By Dr. Ken Broda-Bahm:
I had one important early experience in trial consulting that I've kept in my head over the years. It was actually on my first job after moving to Persuasion Strategies many years ago. Attorneys we knew were working with a very large national litigation consulting group in hosting a mock trial. The client wanted to go with the very large firm, but the attorneys we knew wanted a consultant from our team to be on-site, just to provide some feedback. So I came to watch the mock trial and to share my thoughts. I had zero knowledge of the case before arriving at the research site -- I didn't read any briefs and hadn't had any conversations with the attorneys about it. And I had no involvement in the case preparation afterward. I just watched for that one day, and then drafted my notes into a memo and sent it off. That memo focused on case strengths, weaknesses, what our message should be, what kind of jurors we want, etcetera, but all in all, it was just a memo that ended up being, I think, about 12 pages. I sent it to the attorneys who invited me, and that was it. I didn't hear anything back at the time.
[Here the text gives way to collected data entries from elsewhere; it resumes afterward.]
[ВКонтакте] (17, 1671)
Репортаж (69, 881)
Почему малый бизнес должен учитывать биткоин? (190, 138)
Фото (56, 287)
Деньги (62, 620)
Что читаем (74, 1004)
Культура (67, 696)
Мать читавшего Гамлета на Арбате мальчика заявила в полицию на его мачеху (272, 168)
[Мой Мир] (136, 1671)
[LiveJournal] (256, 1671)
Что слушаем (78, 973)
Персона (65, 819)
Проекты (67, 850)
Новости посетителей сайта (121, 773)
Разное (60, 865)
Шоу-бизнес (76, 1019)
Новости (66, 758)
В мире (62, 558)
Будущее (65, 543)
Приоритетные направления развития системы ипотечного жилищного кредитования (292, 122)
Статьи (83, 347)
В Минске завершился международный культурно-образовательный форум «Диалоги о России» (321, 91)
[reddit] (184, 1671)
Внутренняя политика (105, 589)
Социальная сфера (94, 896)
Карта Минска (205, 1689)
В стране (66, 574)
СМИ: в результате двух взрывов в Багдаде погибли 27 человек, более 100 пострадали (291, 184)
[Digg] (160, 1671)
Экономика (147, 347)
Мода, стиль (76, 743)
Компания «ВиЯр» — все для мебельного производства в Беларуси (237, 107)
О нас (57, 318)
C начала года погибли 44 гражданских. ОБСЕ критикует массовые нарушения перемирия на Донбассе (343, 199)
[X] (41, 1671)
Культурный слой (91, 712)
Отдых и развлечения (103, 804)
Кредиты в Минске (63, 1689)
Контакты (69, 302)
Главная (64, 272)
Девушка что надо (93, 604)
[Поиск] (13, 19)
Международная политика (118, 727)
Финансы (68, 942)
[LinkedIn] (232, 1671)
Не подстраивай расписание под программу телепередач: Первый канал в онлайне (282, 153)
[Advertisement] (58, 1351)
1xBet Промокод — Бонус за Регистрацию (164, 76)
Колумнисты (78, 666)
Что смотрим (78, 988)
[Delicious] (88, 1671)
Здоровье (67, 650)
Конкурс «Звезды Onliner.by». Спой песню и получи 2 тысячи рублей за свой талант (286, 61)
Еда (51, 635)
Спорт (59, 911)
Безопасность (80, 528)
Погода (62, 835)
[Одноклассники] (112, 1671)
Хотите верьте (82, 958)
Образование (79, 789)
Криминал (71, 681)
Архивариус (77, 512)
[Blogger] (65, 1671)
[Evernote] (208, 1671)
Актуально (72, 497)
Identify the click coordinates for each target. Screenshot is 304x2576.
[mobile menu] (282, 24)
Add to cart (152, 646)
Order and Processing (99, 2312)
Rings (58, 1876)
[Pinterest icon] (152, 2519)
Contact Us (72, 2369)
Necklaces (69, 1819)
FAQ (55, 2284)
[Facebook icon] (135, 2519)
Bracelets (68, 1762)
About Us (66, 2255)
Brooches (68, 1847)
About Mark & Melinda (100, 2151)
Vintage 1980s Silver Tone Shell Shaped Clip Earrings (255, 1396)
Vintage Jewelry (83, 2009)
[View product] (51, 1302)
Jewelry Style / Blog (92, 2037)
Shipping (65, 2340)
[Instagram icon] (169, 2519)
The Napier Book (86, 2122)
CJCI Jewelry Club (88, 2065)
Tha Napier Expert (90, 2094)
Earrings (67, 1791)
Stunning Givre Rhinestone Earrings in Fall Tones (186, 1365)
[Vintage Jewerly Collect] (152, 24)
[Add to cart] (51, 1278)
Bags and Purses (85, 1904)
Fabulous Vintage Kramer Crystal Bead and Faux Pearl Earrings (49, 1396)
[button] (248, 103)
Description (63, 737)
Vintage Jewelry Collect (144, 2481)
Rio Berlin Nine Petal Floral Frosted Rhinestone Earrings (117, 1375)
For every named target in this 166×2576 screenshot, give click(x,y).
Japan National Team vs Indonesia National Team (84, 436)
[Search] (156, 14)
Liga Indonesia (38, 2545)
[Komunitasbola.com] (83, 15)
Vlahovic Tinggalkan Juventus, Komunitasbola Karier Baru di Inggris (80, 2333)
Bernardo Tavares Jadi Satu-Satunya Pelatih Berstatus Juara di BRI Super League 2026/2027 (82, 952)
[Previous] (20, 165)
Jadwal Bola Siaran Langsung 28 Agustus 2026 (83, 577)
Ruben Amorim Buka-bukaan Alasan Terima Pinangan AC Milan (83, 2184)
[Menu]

It wasn't until more than a year later when I heard from one of the attorneys. He said that the team had won, and more importantly had used my memo as a guide to how they tried their case. More than the 150-page report from the larger group, and more than the daily involvement from their team of consultants, the team relied on the approach I briefly sketched out after just one day's contact, involving only an hour of summary argument from each side. Reflecting on it, the attorney said, "It is interesting...We got the most useful advice from the person who knew the least about the case." Then he went on to say that he thinks sometimes we consultants try to know too much. When we learn the case like the attorneys learn the case, he said, we become just another voice at the table, just like the attorneys. We start to think the same, to share the same assumptions and mindset, and to look at the case through the same filters. And that, he stressed, can limit our usefulness. That advice stayed with me since then. So in this post, I wanted to share some thoughts on how a consultant ought to know enough to be useful, but not so much that there's a risk of becoming an echo of the attorney's perspective.